=== Page ===
Exception in CacheLoader Stops Refreshing #498

musiKk · 2021-02-09T08:28:05Z

I figured out that if a CacheLoader's load method throws an exception, the refresh time is reset (for lack of a better word). As an example, I have a cache that does refresh after write with 1 hour. If the refreshing fails with the exception, the previous value is returned (good) but the next refresh only happens one hour later instead of the next time the cache is called.

The use case is a cache that caches static resources fetched via HTTP. The entries should stay in the cache for 1 hour and be refreshed then. But the HTTP call can obviously fail. In this case I would like to avoid having to wait for another hour until the next refresh is attempted.

I can't

return null as this removes the entry and does not serve the previous value (as documented)
call refresh from inside the load method as this results in some sort of (almost?) infinite loop

Is there a way to achieve my requirement?
Is it possible to change the behavior in the exceptional case such that subsequent gets would refresh again until it succeeds? (I guess this might be a breaking change.)

The text was updated successfully, but these errors were encountered:

ben-manes · 2021-02-09T08:52:25Z

Refresh has implementation complexities and is therefore confusing. The behavior has been improved in the v3 branch as there are some unrelated flaws. If this would break compatibility, we can discuss semantics for that major version. That branch is getting close to being ready, but I can't promise when.

A good first step would be to write a reproducer and compare it to Guava. I don't see this case covered well by existing unit tests (RefreshAfterWriteTest, LoadingCacheTest#refresh_failure), so that would be a good addition.

From the code, I think the expectation is that it restores the old write timestamp and therefore should try to refresh again. If I understand you correctly, that is what you would want?

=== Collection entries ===

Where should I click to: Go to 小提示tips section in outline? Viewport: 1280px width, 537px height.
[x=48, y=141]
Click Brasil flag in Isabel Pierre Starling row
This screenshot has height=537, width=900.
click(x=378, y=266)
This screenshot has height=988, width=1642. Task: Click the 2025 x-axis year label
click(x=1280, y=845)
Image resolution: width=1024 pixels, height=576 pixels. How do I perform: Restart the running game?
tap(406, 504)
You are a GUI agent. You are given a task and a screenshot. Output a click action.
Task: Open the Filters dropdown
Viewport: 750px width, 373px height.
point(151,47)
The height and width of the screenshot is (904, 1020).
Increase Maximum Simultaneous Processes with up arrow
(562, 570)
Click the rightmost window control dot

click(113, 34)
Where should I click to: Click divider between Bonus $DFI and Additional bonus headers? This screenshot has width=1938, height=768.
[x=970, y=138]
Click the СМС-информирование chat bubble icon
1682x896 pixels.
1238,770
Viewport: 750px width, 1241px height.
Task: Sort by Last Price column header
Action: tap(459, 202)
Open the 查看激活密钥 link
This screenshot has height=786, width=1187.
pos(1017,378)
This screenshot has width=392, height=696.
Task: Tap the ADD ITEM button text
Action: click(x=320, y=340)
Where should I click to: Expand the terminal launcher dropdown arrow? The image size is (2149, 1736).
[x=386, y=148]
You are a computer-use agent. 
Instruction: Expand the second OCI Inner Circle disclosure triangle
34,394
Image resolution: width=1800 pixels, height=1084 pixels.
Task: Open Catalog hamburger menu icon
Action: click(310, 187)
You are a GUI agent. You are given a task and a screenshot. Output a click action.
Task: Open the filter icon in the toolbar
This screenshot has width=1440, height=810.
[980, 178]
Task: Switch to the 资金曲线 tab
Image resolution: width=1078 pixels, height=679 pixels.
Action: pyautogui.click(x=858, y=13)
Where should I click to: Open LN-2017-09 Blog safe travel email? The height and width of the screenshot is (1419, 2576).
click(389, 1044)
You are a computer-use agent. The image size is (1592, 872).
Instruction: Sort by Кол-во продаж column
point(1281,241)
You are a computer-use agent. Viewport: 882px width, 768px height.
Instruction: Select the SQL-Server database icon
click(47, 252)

=== Written tasks ===
- A) Repeat the entire thread on cache refresh failures word for word.
- B) Reproduce the records verbatim, beginning with their first line and continuing through the line that contains "point(1281,241)", with both of those lines included.
The thread on cache refresh failures and the records were taken from unrelated sources.

=== Responses by task ===
- A)
Exception in CacheLoader Stops Refreshing #498

musiKk · 2021-02-09T08:28:05Z

I figured out that if a CacheLoader's load method throws an exception, the refresh time is reset (for lack of a better word). As an example, I have a cache that does refresh after write with 1 hour. If the refreshing fails with the exception, the previous value is returned (good) but the next refresh only happens one hour later instead of the next time the cache is called.

The use case is a cache that caches static resources fetched via HTTP. The entries should stay in the cache for 1 hour and be refreshed then. But the HTTP call can obviously fail. In this case I would like to avoid having to wait for another hour until the next refresh is attempted.

I can't

return null as this removes the entry and does not serve the previous value (as documented)
call refresh from inside the load method as this results in some sort of (almost?) infinite loop

Is there a way to achieve my requirement?
Is it possible to change the behavior in the exceptional case such that subsequent gets would refresh again until it succeeds? (I guess this might be a breaking change.)

The text was updated successfully, but these errors were encountered:

ben-manes · 2021-02-09T08:52:25Z

Refresh has implementation complexities and is therefore confusing. The behavior has been improved in the v3 branch as there are some unrelated flaws. If this would break compatibility, we can discuss semantics for that major version. That branch is getting close to being ready, but I can't promise when.

A good first step would be to write a reproducer and compare it to Guava. I don't see this case covered well by existing unit tests (RefreshAfterWriteTest, LoadingCacheTest#refresh_failure), so that would be a good addition.

From the code, I think the expectation is that it restores the old write timestamp and therefore should try to refresh again. If I understand you correctly, that is what you would want?

- B)
Where should I click to: Go to 小提示tips section in outline? Viewport: 1280px width, 537px height.
[x=48, y=141]
Click Brasil flag in Isabel Pierre Starling row
This screenshot has height=537, width=900.
click(x=378, y=266)
This screenshot has height=988, width=1642. Task: Click the 2025 x-axis year label
click(x=1280, y=845)
Image resolution: width=1024 pixels, height=576 pixels. How do I perform: Restart the running game?
tap(406, 504)
You are a GUI agent. You are given a task and a screenshot. Output a click action.
Task: Open the Filters dropdown
Viewport: 750px width, 373px height.
point(151,47)
The height and width of the screenshot is (904, 1020).
Increase Maximum Simultaneous Processes with up arrow
(562, 570)
Click the rightmost window control dot

click(113, 34)
Where should I click to: Click divider between Bonus $DFI and Additional bonus headers? This screenshot has width=1938, height=768.
[x=970, y=138]
Click the СМС-информирование chat bubble icon
1682x896 pixels.
1238,770
Viewport: 750px width, 1241px height.
Task: Sort by Last Price column header
Action: tap(459, 202)
Open the 查看激活密钥 link
This screenshot has height=786, width=1187.
pos(1017,378)
This screenshot has width=392, height=696.
Task: Tap the ADD ITEM button text
Action: click(x=320, y=340)
Where should I click to: Expand the terminal launcher dropdown arrow? The image size is (2149, 1736).
[x=386, y=148]
You are a computer-use agent. 
Instruction: Expand the second OCI Inner Circle disclosure triangle
34,394
Image resolution: width=1800 pixels, height=1084 pixels.
Task: Open Catalog hamburger menu icon
Action: click(310, 187)
You are a GUI agent. You are given a task and a screenshot. Output a click action.
Task: Open the filter icon in the toolbar
This screenshot has width=1440, height=810.
[980, 178]
Task: Switch to the 资金曲线 tab
Image resolution: width=1078 pixels, height=679 pixels.
Action: pyautogui.click(x=858, y=13)
Where should I click to: Open LN-2017-09 Blog safe travel email? The height and width of the screenshot is (1419, 2576).
click(389, 1044)
You are a computer-use agent. The image size is (1592, 872).
Instruction: Sort by Кол-во продаж column
point(1281,241)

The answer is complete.